I've Got Rhythm
My friends and family know I’m a morning person. If the sun’s up, I am up, and often long before. My early bedtime is also well known. I’m also a firm believer in eating breakfast and in getting my exercise early in the day whenever I can.
Given that this pattern feels so very “right” and natural to me, I was intrigued to hear of research being done to determine whether the timing of meals, exercise, and other activities during the day has any effect on health markers. This field of study is called chronobiology. It looks at our biological rhythms and internal biological clocks (also known as circadian rhythms) that in part determine sleeping and waking patterns, energy availability, and energy usage.
One of the leading researchers in the field is Dr. Marta Garaulet-Aza, a Professor of Physiology and Nutrition at the University of Murcia, Spain. She holds a Master’s in Public Health from Harvard University and is a visiting professor in Sleep Medicine at Harvard Medical School and in Nutrition and Genomics at Tufts University.
Dr. Garaulet-Aza’s recent research focuses on the treatment of obesity using chronobiology. In doing her research, she learned that the timing and calorie distribution of meals can affect food digestion, absorption, and metabolism and that certain meal patterns can be a good predictor of weight loss success.
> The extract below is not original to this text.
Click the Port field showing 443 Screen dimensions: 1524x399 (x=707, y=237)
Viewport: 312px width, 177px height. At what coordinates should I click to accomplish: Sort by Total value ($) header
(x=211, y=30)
In two different studies, she and her colleagues found that eating a larger breakfast and a lighter supper resulted in significantly more weight loss among subjects. They also found that eating meals at odd times disrupts our circadian rhythms.
Other research supports the benefit of exercising early in the day, showing that it promotes healthier sleep and weight loss maintenance. Those who habitually exercise early in the day also seem to be more successful at maintaining a regular workout routine.
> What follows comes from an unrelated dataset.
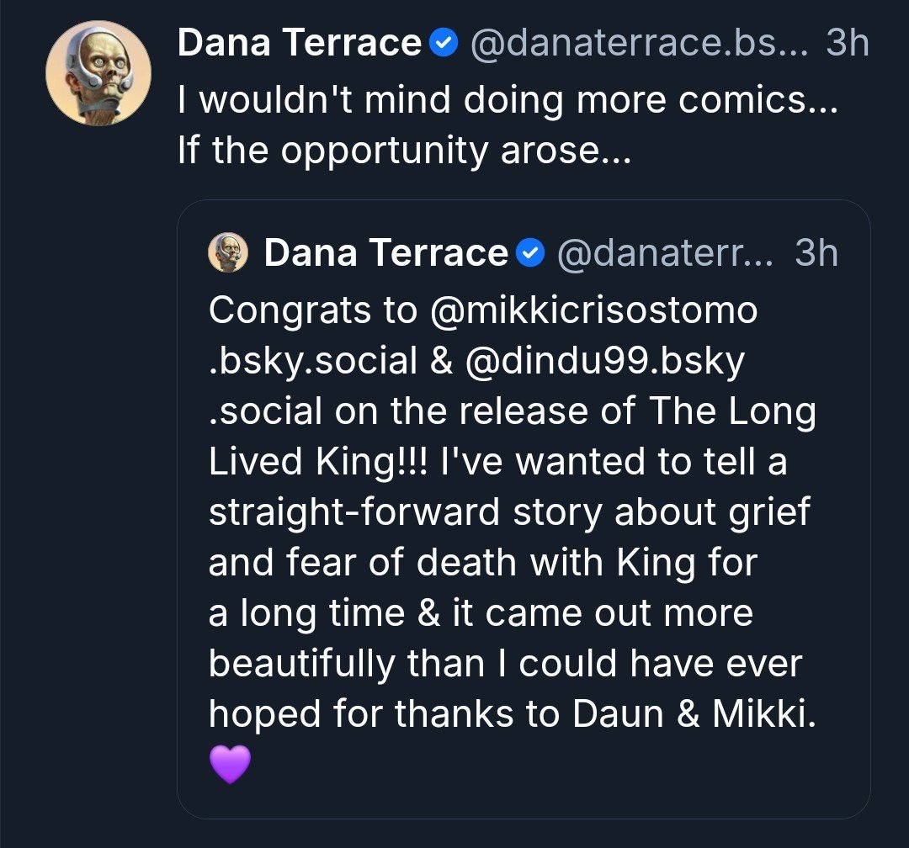Click the @danaterrace.bs... handle in the top post
This screenshot has height=848, width=909.
[x=639, y=43]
Chronobiology may also help us to understand the toll that shift work can take on those workers’ health. Shift workers have been shown to be at higher risk for weight gain, cancer, and cardiovascular disease. Hormonal imbalances created by disrupted sleep patterns may be the contributing factor.
I think I will stick with my current routine. As the old saying goes, “Early to bed, early to rise, makes a man healthy, wealthy, and wise.” I’ve got healthy going for me. Let’s hope the other two follow closely!